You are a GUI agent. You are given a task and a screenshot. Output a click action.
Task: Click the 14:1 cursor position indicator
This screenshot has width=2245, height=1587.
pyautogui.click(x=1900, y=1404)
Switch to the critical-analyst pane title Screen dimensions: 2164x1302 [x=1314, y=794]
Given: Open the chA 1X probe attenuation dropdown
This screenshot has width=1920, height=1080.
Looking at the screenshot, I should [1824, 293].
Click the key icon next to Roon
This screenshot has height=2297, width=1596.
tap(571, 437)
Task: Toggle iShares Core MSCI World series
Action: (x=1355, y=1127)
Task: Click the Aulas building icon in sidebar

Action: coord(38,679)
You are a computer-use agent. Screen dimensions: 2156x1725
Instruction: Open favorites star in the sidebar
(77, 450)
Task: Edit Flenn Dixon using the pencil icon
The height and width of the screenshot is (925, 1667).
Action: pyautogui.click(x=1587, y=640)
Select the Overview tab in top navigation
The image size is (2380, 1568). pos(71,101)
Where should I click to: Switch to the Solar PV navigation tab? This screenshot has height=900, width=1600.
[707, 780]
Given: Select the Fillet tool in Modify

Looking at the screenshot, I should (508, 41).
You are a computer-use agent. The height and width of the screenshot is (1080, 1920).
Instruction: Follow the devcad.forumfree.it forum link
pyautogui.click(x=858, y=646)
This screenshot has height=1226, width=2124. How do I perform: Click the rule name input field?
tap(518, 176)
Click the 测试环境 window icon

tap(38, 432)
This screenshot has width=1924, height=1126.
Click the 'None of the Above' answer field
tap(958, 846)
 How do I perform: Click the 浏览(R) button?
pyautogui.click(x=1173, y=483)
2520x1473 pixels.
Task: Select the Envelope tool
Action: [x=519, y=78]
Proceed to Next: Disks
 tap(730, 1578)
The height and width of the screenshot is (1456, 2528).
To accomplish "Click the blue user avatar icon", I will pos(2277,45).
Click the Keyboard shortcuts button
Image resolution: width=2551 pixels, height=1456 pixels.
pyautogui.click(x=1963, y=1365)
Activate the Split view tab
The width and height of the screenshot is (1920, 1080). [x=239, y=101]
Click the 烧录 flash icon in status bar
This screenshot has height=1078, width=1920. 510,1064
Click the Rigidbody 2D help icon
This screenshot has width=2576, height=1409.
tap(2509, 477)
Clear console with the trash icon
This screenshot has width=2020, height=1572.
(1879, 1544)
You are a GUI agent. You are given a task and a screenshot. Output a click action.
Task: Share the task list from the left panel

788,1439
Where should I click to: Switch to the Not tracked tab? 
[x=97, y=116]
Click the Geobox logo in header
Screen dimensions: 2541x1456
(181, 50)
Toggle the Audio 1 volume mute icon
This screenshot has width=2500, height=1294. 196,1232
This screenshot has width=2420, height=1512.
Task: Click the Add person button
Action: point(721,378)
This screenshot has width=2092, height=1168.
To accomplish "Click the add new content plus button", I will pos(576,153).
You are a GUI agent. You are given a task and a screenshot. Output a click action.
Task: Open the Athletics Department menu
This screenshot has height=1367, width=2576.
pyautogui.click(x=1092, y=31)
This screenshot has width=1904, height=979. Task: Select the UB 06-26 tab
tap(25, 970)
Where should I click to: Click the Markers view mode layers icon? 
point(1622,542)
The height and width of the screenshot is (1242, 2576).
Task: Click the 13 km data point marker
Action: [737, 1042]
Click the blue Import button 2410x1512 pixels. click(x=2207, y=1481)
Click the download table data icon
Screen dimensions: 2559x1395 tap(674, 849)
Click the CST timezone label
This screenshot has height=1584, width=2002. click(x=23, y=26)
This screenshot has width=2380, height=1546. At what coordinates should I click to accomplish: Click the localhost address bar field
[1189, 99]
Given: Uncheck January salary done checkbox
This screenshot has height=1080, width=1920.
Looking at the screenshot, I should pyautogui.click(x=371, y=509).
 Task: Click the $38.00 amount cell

######

Among the entries above, the lines between the ones containing "Click the 测试环境 window icon" and "Click the Keyboard shortcuts button", inclusive, are to be transcribed exactly. No other line is to be given.

▸ Reply:
Click the 测试环境 window icon

tap(38, 432)
This screenshot has width=1924, height=1126.
Click the 'None of the Above' answer field
tap(958, 846)
 How do I perform: Click the 浏览(R) button?
pyautogui.click(x=1173, y=483)
2520x1473 pixels.
Task: Select the Envelope tool
Action: [x=519, y=78]
Proceed to Next: Disks
 tap(730, 1578)
The height and width of the screenshot is (1456, 2528).
To accomplish "Click the blue user avatar icon", I will pos(2277,45).
Click the Keyboard shortcuts button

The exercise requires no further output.